SELECTION>
[start]

On Wed, 2015-08-26 at 13:31 -0300, Tulio Magno Quites Machado Filho
wrote:
> What about the following?
> 
> /* CONCURRENCY NOTES:
> 
>    The macro expression is_lock_free is read and possibly written to by
>    multiple threads, either during lock acquisition, or elision.  In order to
>    avoid this evaluation from becoming a race condition with the lock
>    acquirement from the lock primitive, the access of is_lock_free is placed
>    *inside* the transaction.  Within the transaction we are assured that all
>    memory accesses are atomic and is_lock_free can be evaluated with relaxed
>    memory order.  That way, the value of is_lock_free is consistent with the
>    state of the lock until the end of the transaction.  */

I suggest instead:

The evaluation of the macro expression is_lock_free encompasses one or
more loads from memory locations that are concurrently modified by other
threads.  For lock elision to work, this evaluation and the rest of the
critical section protected by the lock must be atomic because an
execution with lock elision must be equivalent to an execution in which
the lock would have been actually acquired and released.  Therefore, we
evaluate is_lock_free inside of the transaction that represents the
critical section for which we want to use lock elision, which ensures
the atomicity that we require.


If you think this is adequate, please commit.

[end]

WHAT YOU WILL DO>
A - According to the lock elision message, why must the evaluation of is_lock_free and the rest of the critical section be atomic?
B - Extend the lock elision message past its final line.
The rows have no connection to the lock elision message.

Dataset entries:
[start]

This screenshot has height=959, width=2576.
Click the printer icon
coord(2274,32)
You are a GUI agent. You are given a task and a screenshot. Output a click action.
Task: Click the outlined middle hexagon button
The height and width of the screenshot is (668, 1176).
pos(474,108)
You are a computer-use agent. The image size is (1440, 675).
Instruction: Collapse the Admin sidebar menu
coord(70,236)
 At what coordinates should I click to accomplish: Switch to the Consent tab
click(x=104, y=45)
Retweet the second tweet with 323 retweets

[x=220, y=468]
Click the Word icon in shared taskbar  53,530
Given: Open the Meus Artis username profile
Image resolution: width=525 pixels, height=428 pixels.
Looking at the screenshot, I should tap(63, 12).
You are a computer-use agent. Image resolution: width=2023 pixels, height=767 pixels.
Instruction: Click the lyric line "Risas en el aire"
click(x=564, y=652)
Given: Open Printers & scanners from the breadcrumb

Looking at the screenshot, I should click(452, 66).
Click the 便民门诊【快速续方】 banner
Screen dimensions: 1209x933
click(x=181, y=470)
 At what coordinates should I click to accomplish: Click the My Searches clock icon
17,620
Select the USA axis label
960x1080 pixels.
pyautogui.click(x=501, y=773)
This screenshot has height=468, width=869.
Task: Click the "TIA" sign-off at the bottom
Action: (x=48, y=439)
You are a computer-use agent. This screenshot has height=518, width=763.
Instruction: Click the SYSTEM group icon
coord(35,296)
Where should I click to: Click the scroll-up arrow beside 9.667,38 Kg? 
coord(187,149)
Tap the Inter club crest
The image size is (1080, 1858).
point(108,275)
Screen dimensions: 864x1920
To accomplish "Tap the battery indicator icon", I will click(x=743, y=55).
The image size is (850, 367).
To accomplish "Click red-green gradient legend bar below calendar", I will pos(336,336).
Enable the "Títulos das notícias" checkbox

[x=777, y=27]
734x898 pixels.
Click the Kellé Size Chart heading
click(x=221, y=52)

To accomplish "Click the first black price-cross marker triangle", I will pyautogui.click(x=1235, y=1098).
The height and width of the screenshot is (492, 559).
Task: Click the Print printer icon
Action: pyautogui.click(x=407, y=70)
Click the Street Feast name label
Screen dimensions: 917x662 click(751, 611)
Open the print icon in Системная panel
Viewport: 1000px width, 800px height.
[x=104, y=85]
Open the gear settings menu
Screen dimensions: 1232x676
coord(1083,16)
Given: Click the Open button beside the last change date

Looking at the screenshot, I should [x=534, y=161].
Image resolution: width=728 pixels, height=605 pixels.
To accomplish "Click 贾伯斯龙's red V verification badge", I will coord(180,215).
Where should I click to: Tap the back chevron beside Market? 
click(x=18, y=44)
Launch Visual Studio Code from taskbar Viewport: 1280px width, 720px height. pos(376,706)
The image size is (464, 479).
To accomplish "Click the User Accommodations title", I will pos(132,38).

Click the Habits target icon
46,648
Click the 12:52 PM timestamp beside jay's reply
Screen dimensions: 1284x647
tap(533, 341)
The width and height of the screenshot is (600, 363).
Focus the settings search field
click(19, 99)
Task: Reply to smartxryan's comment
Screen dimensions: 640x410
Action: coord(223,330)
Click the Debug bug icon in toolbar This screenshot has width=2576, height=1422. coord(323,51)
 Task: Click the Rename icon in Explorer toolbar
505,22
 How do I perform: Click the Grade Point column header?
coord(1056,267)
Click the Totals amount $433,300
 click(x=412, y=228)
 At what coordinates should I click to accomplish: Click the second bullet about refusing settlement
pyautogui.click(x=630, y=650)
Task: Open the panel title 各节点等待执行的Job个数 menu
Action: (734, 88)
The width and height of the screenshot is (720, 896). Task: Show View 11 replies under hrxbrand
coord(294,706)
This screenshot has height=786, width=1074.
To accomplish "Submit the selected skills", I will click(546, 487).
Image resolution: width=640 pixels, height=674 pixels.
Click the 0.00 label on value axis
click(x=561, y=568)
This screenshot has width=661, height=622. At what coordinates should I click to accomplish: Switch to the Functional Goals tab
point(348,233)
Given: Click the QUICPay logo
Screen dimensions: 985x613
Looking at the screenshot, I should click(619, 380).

[end]

ANSWERS PER TASK>
A - An execution with lock elision must be equivalent to an execution in which the lock would have actually been acquired and released.

B -
Torvald Riegel Oct. 8, 2015, 3:54 p.m. UTC | #31
On Tue, 2015-09-01 at 16:24 -0500, Paul E. Murphy wrote:
> 
> On 09/01/2015 03:46 PM, Adhemerval Zanella wrote:
> > Indeed the 'odd' comment does not make sense and we should just remove it
> > (I misread texasr definition).  My initial idea was define some codes
> > that set the persistent failures and some that do not.  I think I best
> > approach would be:
> > 
> > /* tabort will set TEXASR(0:31) = ((_ABORT_LOCK_BUSY & 0xff) << 24) | 0x1
> >    and the TEXASR persistent bit is bit 25 (32-7).  Only the syscall
> >    code means a persistent error that should trigger a default lock
> >    acquisition.  */
> > #define _ABORT_SYSCALL         0x1   /* Syscall issued.  */
> > #define _ABORT_LOCK_BUSY       0x2   /* Lock already used.  */
> > #define _ABORT_NESTED_TRYLOCK  0x4   /* Write operation in trylock.  */
> 
> The kernel defines several abort codes, we'll want to work with them, or
> recycle them as needed.

Agreed in general.  The abort codes should be part of the ABI, or we'll
get into trouble interpreting them given that transactions can span
across different layers.  I've asked Andi Kleen whether he can make this
happen for x86 (eg, through appropriate documentation somewhere).  It
would be good if this can be clarified/specified on PowerPC too.

Can kernel-level abort codes actually reach userspace, or do we only
need to establish userspace consensus for these codes?  For x86, it's
userspace only AFAIK.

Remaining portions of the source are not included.